Los placeres baratos – el vino doncel- elogio del vino nuevo y el ruralismo a lo elegante

Hémonos ahí como pequeños rocinantes, y como pequeños rocinantes al rato tenemos la querencia de la casa. Volver a casa es otro gran placer, casi comparable al placer de bajarse del taxi como si llegáramos de una victoria.

El español acuñó para el vino joven la construcción, bella y justa, de vino doncel. Estas inminencias del verano son el momento de gozo para el vino joven, un placer a cuatro euros, fácil de encontrar, fácil de beber, fácil de olvidar sin remordimiento si por raro azar no se acaba la botella. Veamos ahí el vino de ligereza fraternal, tan recurrente en aquellos tiempos en que no era de mal tono desayunarse o merendar con vino porque el vino era aliento, refresco y nutricia golosina. Desde luego, es el ‘bon vino’ de Berceo, aquello que Rabelais llamó ‘purée septembrale’ con lírico impulso y para siempre.

En el verano, lo importante es que esté en ese umbral de transición entre el fresco y el frío, lo que quiere decir que casi nunca estará lo suficientemente frío. En términos más generales, podemos hacer la declaración dogmática de que cada vino tiene una sola temperatura ideal. En términos aún más generales, también cabe indicar que ese milagro transitorio de la temperatura ideal nos remite por correspondencia a otras experiencias cenitales: la justa rojez de las frutas de hueso, los repletos racimos en las opimas viñas, la vertical del verano, el segundo de perfección de una sonrisa con la que todo a la vez comienza y se culmina.

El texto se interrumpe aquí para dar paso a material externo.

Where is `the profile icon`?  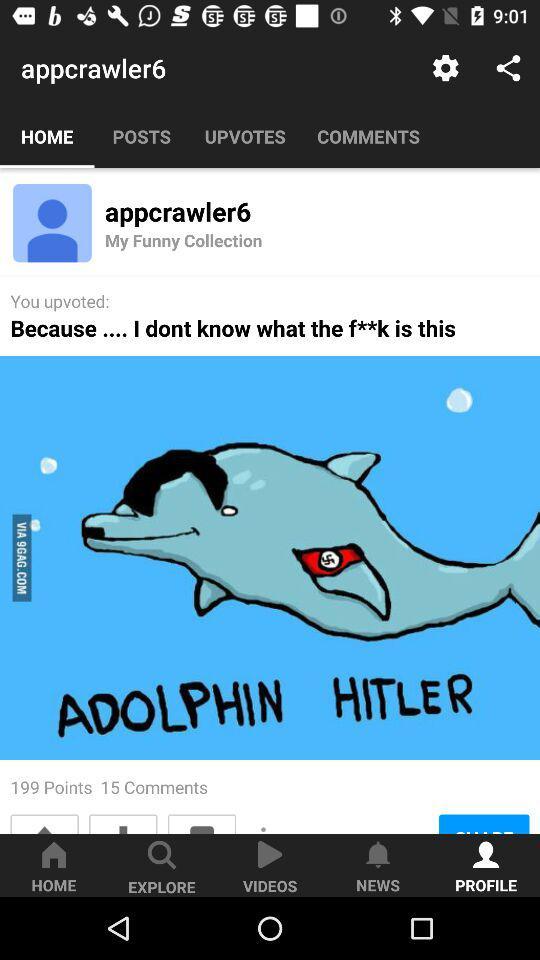 the profile icon is located at coordinates (52, 223).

Como norma, el vino joven no durará el plazo del verano y, en cuanto al Beaujolais Nouveau, ya no está ni para sangría mala.

También de la merienda puede hacerse algo ilustrado. El ‘pique-nique” podía ser una gloria o una vulgaridad. En todo caso, es una vuelta al placer anacreóntico donde el vino honesto y fresco regocija el alma, tan aveludado en el paladar, con la misma euforia que una recia palmada por la parte de los hombros. Aquellos vinos cosecheros riojanos se renuevan año a año, conforme a una liturgia inmemorial de la naturaleza y el bienestar. Hoy son Luberri, Milflores, casi todos con la gracia añadida de un puñado de uva blanca. Era el eminente clarete, donde se arroja entero el racimo para vinificar como en tiempos de Noé. Hoy hay versiones más elegantes, más suaves; en realidad, más amaneradas: Errepunto, Eneas. No olvidemos los vinos de mencía y monastrell. Como opinión personal, tras unos años de ejercer como bebelotodo, debo decir que las ediciones sofisticadas de los vinos del año me han quitado ese punto grato de aspereza y rusticidad que en un momento de frenesí lleva a los cantos populares. Más lejos de la ensoñación geórgica, es verdad que la maceración carbónica da aromas que se pueden indizar bajo el descriptor “tienda de chuches”, ya muy establecido y aceptado.

Vislumbres setembrinas, ecos vendimiarios, canciones de cosecha, fuego de sarmientos, coronas de pámpanos, dulzuras y alegrías de la vida rural con un filtrado neoclásico. Eso reverbera en la invisible lágrima del vino joven, directo al corazón como los versos más logrados o esa canción sentimental que suena justamente cuando tiene que sonar. La bibliografía nos habla de paremiología vendimiaria, de versificación culta o popular. Son realidades que se pierden cuando sólo sentimos la naturaleza desde la ventana de los taxis, ajenos a tantas verdades reales del campo. En el vino del año al menos se nos devuelve un gusto ‘di giovinezza nuova’ a flor de labio. Tómese también ante el crepúsculo ideal, de azul lavado, de un violeta casi púrpura, de modulaciones del morado y transiciones del carmín. Ese ocaso del color del vino nuevo.